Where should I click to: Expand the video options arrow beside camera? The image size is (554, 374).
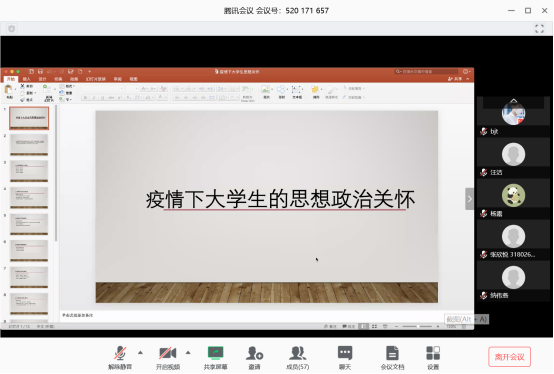[x=188, y=352]
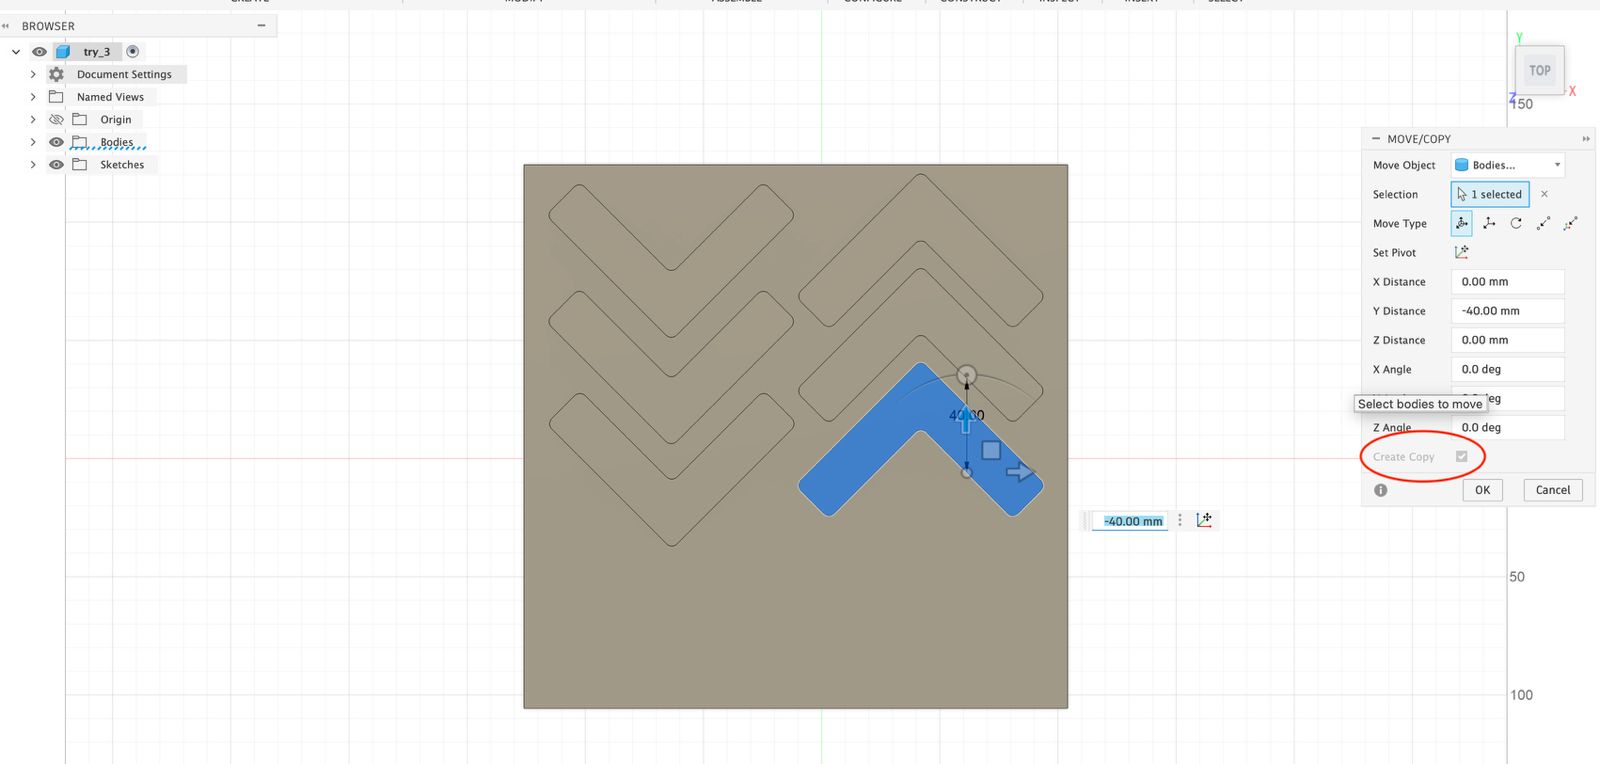This screenshot has height=764, width=1600.
Task: Pick the Point to Position move type
Action: click(1570, 223)
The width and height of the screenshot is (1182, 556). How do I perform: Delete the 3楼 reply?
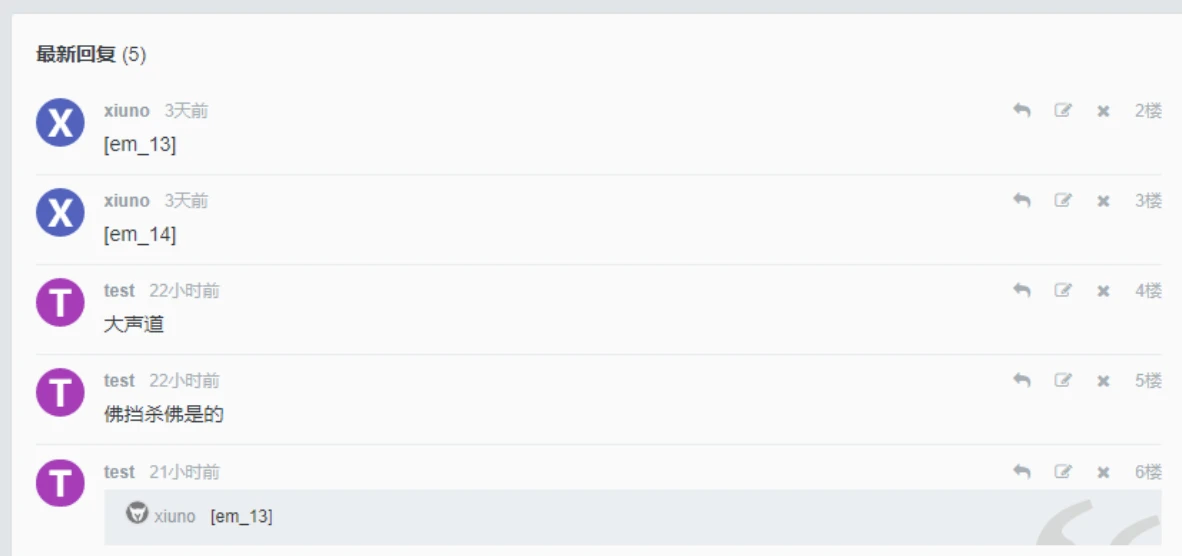pyautogui.click(x=1103, y=201)
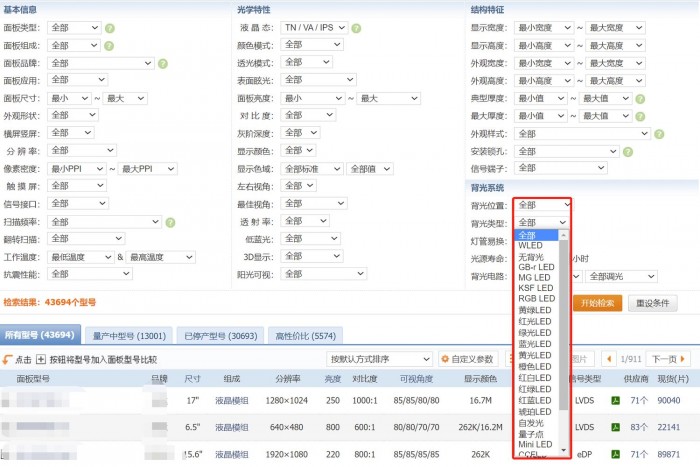This screenshot has width=700, height=467.
Task: Switch to 量产中型号 tab
Action: click(x=130, y=335)
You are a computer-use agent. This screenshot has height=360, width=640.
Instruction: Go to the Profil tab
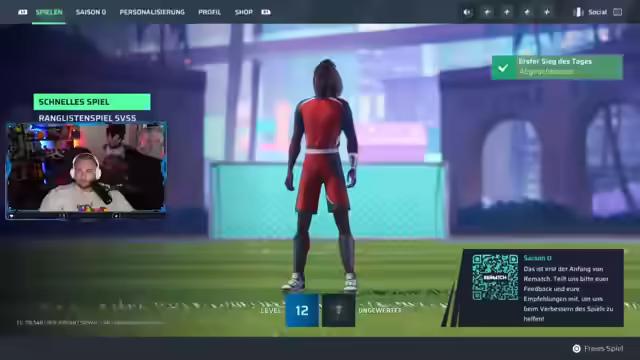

====

Exercise instructions
Transcribe the records above exactly and drop every picture.

Response to this task
Where should I click to: Expand the video options arrow beside camera? The image size is (554, 374).
[x=188, y=352]
This screenshot has height=764, width=1600.
Task: Pick the Point to Position move type
Action: click(1570, 223)
The width and height of the screenshot is (1182, 556). How do I perform: Delete the 3楼 reply?
pyautogui.click(x=1103, y=201)
This screenshot has width=700, height=467.
Task: Switch to 量产中型号 tab
Action: click(x=130, y=335)
You are a computer-use agent. This screenshot has height=360, width=640.
Instruction: Go to the Profil tab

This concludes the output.